CN114866214A - Method, device and medium for dynamically adjusting long burst communication bit synchronization - Google Patents

Abstract

The invention discloses a method, a device and a medium for dynamically adjusting long burst communication bit synchronization, which belong to the field of electromagnetic signal communication and comprise the following steps: step 1, collecting signals, transferring the collected signal quantization data to a processor, and completing related capture; step 2, after capturing the signal, extracting data into a signal which is multiple times of the symbol rate and is acquired, and sending the signal into an O & M timing estimation algorithm for estimating value; step 3, interpolating the current data according to the estimation result; step 4, adjusting the data in real time according to the last estimation result before the next estimation; step 5, performing O & M timing estimation on the adjusted data; and 6, circulating the steps 2 to 5. The invention can carry out real-time bit synchronization on burst long signals, resist symbol drift caused by clock error of a receiver and a transmitter and ensure that all symbols are correctly received.

Description

Method, device and medium for dynamically adjusting long burst communication bit synchronization

Technical Field

The present invention relates to the field of electromagnetic signal communication, and more particularly, to a method, an apparatus, and a medium for dynamically adjusting bit synchronization in long burst communication.

Background

In a radio measurement and control equipment receiver based on a software radio idea, a signal sampling frequency point is advanced to an intermediate frequency, and after digital down-conversion, an output baseband signal is a sampling sequence and is not a time continuous analog signal waveform any more. The actual shape of the sampled waveform is not important because all waveforms with the same sampling result are equivalent for detection, and because of the different code rates, the number of samples representing a symbol in the input sample sequence will be different. The core of the bit synchronization problem is no longer how to precisely control the sampling clock phase, but rather to make decisions on the received symbols at precise decision times, more precisely estimating the location of the best decision point for each symbol. Currently, the most widely used timing error algorithms are Gardner timing synchronization and DFT-based O & M timing synchronization algorithms.

The basic idea of the Gardner algorithm is: the amplitude and polarity change information at the decision sampling point of the adjacent code elements is extracted, and the timing error can be extracted from the sampling signal by adding whether the over-searching point between the adjacent code elements is zero or not. The timing error is used for controlling the next sampling moment to be adjusted after certain processing. Therefore, the Gardner algorithm is actually a closed-loop convergence loop, a certain number of symbols are needed to converge the loop, and the symbols in the convergence process are not available and are not suitable for burst communication.

The basic idea of the O & M timing synchronization algorithm is: using the frequency domain delay theorem of the Discrete Fourier Transform (DFT) algorithm, the timing offset will be embodied as the phase error of the associated peak DFT, and the timing error estimate can be obtained by the following formula.

Wherein M is DFT point number, k is over-sampling rate, and N is sequence tailing.
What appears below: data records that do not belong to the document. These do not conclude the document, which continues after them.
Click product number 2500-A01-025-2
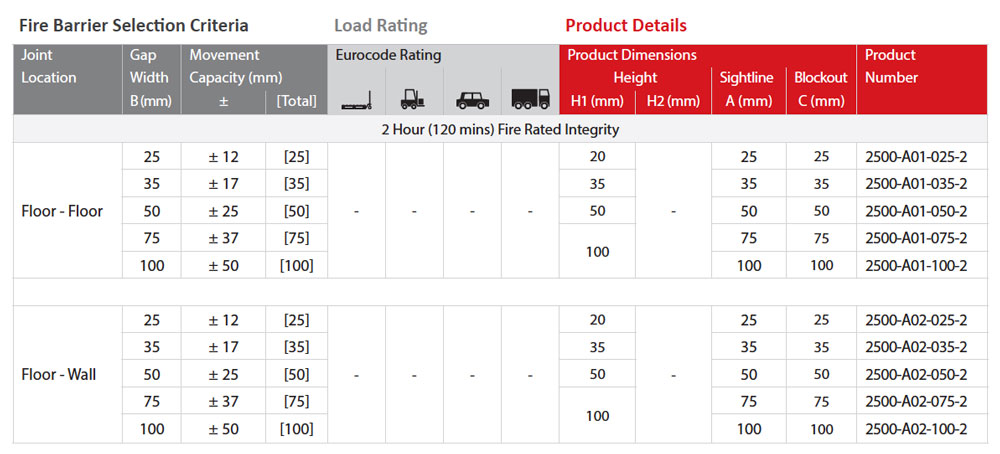 click(916, 157)
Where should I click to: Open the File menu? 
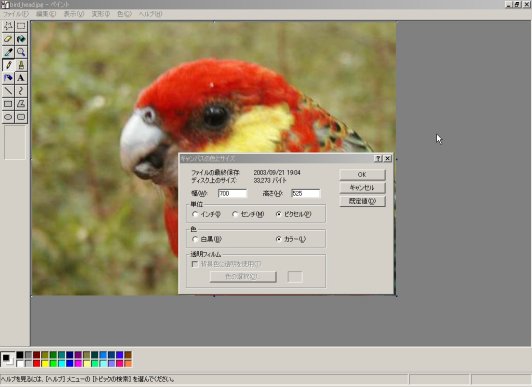(x=16, y=14)
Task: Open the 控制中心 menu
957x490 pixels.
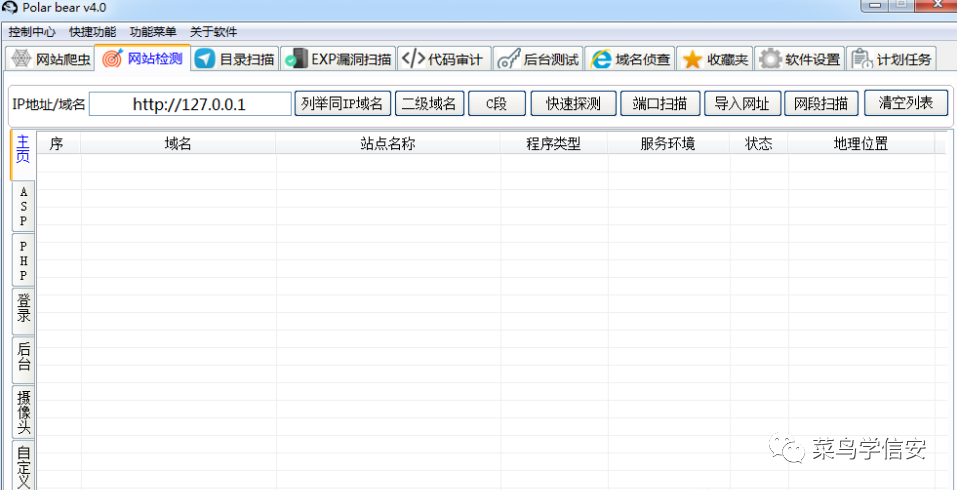Action: click(32, 32)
And combining the front correlation peak and the rear correlation peak to carry out timing error estimation.

It can be seen that the O & M timing synchronization algorithm is actually an open-loop estimation, and although the best sampling point of the current M point data can be accurately found, it cannot resist the symbol drift caused by the clock error of the receiver and the transmitter in long-time communication.

Disclosure of Invention

The present invention aims to overcome the defects of the prior art, and provides a dynamic adjustment method, a device and a medium for bit synchronization of long burst communication, which can perform real-time bit synchronization on burst long signals, resist symbol drift caused by clock errors of a receiver and a transmitter, and ensure that all symbols are correctly received.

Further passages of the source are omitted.